Azure Monitor Log Alerts
These are the alerts that we create based on data coming from Log Analytics workspace or multiple Log Analytics workspaces. The alerts are based on having Kusto query language query that produces results. Based on those results you get alerted or not. For this alert type we also have two sub-types
- Number of results – In short for multiple results you get a signal alert. This is usually not the most desired result for most organizations as if you create some alert for CPU utilization you do not want to get one alert with 10 servers in it as those servers might belong to different teams for example.
- Metric Measurement – With this sub-type you get alert instance per result from Kusto query. Although this was initially created for creating alerts based on performance data in Log Analytics it could easily be used for event based data with some tricks.
These alerts are also used in Application Insights. Basically Log Analytics and Application Insights beneath has the same technology. Even the API for creating these alerts is the same. You can even do cross workspace and Application Insights instance alert that queries data from both. The only difference is in the webhook payload that is being send in case you integrate with action group. Even there the differences are small as the results are structured the same for both.
Cost Management Alerts
Cost Management recently released functionality that allows you to create alert when you create a budget.
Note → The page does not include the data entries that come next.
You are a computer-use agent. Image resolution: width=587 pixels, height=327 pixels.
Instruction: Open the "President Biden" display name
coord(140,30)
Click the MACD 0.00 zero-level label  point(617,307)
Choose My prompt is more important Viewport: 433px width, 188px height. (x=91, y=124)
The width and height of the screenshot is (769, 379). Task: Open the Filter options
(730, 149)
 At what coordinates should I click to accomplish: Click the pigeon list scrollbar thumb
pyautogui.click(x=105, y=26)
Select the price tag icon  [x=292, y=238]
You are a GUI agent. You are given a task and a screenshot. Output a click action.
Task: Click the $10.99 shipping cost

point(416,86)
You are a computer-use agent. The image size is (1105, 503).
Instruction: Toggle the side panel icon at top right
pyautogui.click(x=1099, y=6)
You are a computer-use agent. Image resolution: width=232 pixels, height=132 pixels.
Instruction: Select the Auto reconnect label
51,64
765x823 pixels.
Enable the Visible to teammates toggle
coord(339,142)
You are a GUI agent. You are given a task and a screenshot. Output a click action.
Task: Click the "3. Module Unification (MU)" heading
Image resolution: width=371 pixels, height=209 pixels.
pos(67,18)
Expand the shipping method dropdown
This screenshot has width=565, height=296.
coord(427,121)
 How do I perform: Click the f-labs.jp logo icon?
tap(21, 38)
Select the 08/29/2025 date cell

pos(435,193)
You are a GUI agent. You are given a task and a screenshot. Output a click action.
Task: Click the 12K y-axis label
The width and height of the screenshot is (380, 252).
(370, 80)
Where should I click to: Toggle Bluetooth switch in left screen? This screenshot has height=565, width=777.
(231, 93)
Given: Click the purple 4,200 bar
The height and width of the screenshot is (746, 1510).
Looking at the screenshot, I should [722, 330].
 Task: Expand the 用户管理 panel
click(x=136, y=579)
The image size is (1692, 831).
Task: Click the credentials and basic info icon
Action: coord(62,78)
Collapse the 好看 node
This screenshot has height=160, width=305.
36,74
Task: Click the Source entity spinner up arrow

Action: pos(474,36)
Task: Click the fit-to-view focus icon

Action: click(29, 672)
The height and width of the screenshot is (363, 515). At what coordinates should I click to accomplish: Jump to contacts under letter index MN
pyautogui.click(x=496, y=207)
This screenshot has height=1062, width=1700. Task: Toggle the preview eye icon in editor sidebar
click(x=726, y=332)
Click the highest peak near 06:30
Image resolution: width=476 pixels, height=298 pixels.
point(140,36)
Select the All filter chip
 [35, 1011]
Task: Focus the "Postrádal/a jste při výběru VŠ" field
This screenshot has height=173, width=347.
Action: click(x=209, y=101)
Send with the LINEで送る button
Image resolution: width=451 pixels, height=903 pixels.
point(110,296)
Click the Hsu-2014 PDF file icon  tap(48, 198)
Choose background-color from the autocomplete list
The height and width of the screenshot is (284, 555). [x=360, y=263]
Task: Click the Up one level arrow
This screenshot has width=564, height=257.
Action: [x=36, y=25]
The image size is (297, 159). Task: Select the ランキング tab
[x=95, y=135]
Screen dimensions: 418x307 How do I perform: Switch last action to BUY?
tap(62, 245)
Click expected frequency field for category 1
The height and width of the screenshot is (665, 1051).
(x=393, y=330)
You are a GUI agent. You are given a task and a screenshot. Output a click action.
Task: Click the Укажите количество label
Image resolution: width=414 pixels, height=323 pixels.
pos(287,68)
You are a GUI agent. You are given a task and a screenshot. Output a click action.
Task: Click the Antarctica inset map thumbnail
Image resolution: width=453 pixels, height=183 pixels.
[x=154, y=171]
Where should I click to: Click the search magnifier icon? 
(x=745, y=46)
Technically these are not Azure Monitor alerts but they have some initial integration by being able to attach the alerts to action groups.
Azure Sentinel Alerts
Azure Sentinel is using Log Analytics workspace as platform for storing data. Azure Sentinel provides functionality for creating alerts based on that data but technically these are not Azure Monitor alerts. What is odd that for creating these alerts not even the Azure Monitor Log Alerts API is not used but instead a new one is created. Because of that there is also no integration with action groups. I never figured out why they basically decided to re-invent the rule instead of having the same API and may be having some sub-type in it in order to accommodate for the differences they want to make. Because of that we loose critical integration with action groups for example and instead there is manual integration with logic apps which is just one of the integrations available in action groups.
I hope you find this first part useful and hopefully I will be able to write soon the next parts.